Silverstripe CMS tracks the official PHP release support timeline. When a PHP version reaches end-of-life, Silverstripe CMS drops support for it in the next minor release.
Database
- MySQL >=5.6 ( built-in, commercially supported)
- PostgreSQL (third party module, community supported)
- SQL Server (third party module, community supported)
- SQLite (third party module, community supported)
Default MySQL Collation
In Silverstripe CMS Recipe 4.7 and later, new projects default to the utf8mb4_unicode_ci
collation when running
against MySQL, which offers better support for multi-byte characters such as emoji. However, this may cause issues
related to Varchar fields exceeding the maximum indexable size:
- MySQL 5.5 and lower cannot support indexes larger than 768 bytes (192 characters)
- MySQL 5.6 supports larger indexes (3072 bytes) if the
innodb_large_prefix
setting is enabled (but not by default) - MySQL 5.7 and newer have
innodb_large_prefix
enabled by default - MariaDB ~10.1 matches MySQL 5.6's behaviour, >10.2 matches 5.7's.
You can rectify this issue by upgrading MySQL, enabling the innodb_large_prefix
setting if available, or reducing the
size of affected fields. If none of these solutions are currently suitable, you can remove the new collation
configuration from app/_config/mysite.yml
to default back to the previous default collation.
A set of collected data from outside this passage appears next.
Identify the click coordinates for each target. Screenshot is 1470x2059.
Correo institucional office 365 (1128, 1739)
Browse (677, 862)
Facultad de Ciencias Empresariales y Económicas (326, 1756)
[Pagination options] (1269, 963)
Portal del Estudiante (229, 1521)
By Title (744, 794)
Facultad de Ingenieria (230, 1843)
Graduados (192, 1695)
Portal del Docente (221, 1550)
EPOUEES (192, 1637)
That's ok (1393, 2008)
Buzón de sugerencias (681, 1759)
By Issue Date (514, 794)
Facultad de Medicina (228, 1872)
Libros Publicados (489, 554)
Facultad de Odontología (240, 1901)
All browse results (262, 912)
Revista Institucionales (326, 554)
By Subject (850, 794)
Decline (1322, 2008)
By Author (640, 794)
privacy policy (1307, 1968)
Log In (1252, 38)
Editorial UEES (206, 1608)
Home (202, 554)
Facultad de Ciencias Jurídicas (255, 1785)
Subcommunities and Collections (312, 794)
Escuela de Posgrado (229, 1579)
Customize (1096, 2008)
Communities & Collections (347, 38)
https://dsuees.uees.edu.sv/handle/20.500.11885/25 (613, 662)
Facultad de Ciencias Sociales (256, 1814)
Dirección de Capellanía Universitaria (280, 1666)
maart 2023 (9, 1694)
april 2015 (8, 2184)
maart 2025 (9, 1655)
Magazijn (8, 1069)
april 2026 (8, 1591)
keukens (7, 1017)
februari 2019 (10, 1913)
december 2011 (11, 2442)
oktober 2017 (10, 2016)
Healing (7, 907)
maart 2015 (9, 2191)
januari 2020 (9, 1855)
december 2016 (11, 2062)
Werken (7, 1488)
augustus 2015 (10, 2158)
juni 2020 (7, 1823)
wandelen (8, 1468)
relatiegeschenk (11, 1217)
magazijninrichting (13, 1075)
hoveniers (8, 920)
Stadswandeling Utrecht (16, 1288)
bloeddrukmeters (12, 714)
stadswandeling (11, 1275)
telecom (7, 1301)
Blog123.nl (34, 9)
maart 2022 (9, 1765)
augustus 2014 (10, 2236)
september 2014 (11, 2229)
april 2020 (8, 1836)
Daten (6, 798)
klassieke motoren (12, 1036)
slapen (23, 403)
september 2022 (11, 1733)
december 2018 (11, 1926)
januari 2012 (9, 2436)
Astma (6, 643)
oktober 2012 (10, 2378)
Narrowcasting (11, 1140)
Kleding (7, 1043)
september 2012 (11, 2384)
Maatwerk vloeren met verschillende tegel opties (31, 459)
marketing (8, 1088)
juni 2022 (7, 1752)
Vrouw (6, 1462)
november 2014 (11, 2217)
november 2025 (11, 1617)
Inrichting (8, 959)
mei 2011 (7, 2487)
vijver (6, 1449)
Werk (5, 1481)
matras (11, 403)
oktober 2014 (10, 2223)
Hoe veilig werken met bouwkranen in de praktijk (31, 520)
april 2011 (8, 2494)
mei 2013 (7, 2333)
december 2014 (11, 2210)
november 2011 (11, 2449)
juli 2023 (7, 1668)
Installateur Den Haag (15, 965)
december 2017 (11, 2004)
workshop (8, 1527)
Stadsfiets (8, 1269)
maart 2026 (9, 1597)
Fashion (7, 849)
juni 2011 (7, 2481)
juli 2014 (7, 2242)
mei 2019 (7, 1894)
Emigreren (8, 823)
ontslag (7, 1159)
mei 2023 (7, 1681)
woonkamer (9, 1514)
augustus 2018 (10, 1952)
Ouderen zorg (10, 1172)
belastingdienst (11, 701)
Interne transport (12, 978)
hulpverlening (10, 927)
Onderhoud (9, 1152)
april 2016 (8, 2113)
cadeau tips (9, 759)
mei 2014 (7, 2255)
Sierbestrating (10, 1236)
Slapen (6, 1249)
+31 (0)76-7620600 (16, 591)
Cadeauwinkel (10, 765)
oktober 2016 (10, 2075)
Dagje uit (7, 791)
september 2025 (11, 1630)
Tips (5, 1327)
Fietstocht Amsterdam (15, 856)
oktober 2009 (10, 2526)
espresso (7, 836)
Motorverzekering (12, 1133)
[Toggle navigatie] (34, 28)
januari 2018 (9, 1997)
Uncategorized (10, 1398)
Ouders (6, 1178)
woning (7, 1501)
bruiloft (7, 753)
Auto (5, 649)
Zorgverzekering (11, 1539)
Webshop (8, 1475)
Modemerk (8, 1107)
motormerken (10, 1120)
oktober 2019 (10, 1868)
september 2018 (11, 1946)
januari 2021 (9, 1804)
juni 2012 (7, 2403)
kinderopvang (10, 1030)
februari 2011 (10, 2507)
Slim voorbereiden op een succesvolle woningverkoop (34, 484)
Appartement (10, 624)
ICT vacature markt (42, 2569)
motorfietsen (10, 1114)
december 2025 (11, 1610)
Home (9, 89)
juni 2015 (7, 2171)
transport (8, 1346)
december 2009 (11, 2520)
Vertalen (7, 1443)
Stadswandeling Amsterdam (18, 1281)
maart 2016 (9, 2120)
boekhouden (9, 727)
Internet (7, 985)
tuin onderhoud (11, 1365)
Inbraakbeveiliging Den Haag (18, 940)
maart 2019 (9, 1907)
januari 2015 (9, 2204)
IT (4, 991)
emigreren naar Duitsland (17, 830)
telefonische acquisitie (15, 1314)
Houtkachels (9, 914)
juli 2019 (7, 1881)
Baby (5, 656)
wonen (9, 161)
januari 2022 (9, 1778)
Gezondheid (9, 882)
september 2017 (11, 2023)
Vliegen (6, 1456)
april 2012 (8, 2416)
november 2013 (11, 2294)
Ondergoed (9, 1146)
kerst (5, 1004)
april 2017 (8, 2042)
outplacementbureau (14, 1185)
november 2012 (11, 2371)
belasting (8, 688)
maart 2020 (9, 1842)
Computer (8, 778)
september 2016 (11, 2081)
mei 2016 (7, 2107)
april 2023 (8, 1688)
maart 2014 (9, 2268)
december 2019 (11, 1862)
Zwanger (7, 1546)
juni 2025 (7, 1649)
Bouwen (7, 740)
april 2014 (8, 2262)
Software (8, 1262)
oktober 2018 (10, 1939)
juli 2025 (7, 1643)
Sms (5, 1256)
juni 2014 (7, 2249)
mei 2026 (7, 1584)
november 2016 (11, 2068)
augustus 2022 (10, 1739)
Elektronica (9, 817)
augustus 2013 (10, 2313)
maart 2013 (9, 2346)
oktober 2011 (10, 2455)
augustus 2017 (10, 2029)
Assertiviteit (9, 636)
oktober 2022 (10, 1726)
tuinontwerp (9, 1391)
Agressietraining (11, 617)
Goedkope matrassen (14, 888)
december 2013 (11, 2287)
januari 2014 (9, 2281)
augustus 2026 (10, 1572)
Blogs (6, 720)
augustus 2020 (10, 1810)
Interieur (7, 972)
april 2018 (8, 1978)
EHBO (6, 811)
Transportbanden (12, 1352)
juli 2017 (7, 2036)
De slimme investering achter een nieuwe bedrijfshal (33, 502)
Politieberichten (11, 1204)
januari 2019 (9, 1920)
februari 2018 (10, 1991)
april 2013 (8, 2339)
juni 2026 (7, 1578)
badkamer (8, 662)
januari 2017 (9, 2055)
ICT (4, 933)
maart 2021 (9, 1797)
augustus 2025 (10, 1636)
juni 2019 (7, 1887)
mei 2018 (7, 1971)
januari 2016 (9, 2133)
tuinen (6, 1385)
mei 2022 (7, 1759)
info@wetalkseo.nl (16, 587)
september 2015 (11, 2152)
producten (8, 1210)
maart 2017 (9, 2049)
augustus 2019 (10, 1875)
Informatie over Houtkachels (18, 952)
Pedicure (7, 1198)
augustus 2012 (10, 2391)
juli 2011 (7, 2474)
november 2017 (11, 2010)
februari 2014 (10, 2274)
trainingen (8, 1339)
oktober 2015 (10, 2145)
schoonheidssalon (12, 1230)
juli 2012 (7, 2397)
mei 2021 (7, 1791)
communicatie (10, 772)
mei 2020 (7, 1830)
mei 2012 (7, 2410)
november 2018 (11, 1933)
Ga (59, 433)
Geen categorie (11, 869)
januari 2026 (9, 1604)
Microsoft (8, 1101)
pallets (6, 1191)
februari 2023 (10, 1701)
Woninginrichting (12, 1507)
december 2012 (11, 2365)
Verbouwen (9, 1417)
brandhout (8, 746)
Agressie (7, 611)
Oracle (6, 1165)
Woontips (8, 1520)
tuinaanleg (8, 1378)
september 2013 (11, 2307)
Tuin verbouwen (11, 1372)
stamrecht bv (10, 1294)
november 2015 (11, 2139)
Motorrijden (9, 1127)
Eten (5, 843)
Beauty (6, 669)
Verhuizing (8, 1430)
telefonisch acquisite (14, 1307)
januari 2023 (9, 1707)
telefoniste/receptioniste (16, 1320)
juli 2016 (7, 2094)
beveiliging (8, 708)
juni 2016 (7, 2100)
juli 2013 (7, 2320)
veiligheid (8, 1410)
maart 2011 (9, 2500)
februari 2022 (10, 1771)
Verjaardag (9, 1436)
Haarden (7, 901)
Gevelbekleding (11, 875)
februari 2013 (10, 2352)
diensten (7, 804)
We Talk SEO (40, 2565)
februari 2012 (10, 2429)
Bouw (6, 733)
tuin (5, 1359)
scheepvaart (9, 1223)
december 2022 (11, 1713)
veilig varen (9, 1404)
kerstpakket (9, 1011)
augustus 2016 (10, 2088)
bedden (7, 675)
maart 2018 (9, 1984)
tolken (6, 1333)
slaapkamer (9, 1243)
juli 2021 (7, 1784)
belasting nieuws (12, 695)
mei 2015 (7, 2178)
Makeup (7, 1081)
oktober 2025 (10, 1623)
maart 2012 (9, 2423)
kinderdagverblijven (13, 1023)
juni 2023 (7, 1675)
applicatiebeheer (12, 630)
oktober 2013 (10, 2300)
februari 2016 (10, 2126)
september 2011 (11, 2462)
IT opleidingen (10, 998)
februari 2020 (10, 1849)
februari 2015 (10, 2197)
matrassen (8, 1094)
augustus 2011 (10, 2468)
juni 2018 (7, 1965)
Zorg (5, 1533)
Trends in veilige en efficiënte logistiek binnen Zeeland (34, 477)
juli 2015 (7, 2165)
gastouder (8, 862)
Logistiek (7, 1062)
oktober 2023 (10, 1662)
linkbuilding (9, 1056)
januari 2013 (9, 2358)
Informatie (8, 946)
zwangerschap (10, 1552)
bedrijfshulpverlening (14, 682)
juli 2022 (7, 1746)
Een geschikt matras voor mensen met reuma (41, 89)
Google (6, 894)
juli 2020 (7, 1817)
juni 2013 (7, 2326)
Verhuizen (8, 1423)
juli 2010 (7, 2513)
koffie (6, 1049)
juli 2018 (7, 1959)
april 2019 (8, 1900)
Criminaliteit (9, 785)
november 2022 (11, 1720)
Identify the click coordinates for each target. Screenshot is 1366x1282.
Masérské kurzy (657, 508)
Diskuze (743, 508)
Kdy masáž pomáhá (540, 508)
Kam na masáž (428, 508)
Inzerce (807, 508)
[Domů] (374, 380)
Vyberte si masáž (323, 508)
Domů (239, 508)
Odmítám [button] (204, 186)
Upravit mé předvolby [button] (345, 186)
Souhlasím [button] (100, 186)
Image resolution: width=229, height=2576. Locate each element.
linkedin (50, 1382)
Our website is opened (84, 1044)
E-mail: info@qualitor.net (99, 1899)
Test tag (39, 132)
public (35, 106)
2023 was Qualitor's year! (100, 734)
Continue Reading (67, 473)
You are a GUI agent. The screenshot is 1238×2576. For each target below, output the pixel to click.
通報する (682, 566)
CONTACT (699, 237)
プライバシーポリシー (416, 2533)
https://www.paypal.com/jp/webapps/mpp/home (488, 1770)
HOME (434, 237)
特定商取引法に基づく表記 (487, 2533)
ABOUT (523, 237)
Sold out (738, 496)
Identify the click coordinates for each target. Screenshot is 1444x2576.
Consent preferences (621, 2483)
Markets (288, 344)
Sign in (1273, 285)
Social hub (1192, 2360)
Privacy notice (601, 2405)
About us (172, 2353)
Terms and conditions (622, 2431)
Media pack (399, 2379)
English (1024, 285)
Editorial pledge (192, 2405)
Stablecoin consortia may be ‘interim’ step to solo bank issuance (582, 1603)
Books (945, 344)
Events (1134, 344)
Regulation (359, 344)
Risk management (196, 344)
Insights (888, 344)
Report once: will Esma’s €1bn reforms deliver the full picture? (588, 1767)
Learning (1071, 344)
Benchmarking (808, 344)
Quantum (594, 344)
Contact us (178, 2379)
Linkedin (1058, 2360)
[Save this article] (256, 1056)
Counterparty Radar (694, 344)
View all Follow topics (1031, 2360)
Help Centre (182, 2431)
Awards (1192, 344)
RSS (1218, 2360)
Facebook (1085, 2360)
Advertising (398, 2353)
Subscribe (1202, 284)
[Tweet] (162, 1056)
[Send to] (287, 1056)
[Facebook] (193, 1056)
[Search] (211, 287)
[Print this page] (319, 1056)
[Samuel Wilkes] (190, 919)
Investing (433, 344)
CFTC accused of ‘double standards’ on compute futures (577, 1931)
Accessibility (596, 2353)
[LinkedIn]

Existing projects that upgrade to Recipe 4.7.0 will unintentionally adopt this configuration change. Recipe 4.7.1 and later are unaffected. See the release notes for more information.
Connection mode (sql_mode) when using MySQL server >=5.7.5
In MySQL versions >=5.7.5, the ANSI
sql_mode setting behaves differently and includes the ONLY_FULL_GROUP_BY
setting. It is generally recommended to leave this setting as-is because it results in deterministic SQL. However, for
some advanced cases, the sql_mode can be configured on the database connection via the configuration API (
see MySQLDatabase::$sql_mode
for more details.) This setting is only available in Silverstripe CMS 4.7 and later.
Webserver Configuration
Overview
Silverstripe CMS needs to handle a variety of HTTP requests, and relies on the hosting environment to be configured securely to enforce restrictions. There are secure defaults in place for Apache, but you should be aware of the configuration regardless of your webserver setup.
Public webroot
The webroot of your webserver should be configured to the public/
subfolder. Projects created prior to Silverstripe CMS
4.1 might be using the main project folder as the webroot. In this case, you are responsible for ensuring access to
system files such as configuration in *.yml
is protected from public access. We strongly recommend switching to more
secure hosting via the public/
. See 4.1.0 upgrading guide.
Filesystem permissions
During runtime, Silverstripe CMS needs read access for the webserver user to your base path (including your webroot). It also needs write access for the webserver user to the following locations:
public/assets/
: Used by the CMS and other logic to store uploadsTEMP_PATH
: Temporary file storage used for the default filesystem-based cache adapters in Manifests, Object Caching and Partial Template Caching. See Environment Management.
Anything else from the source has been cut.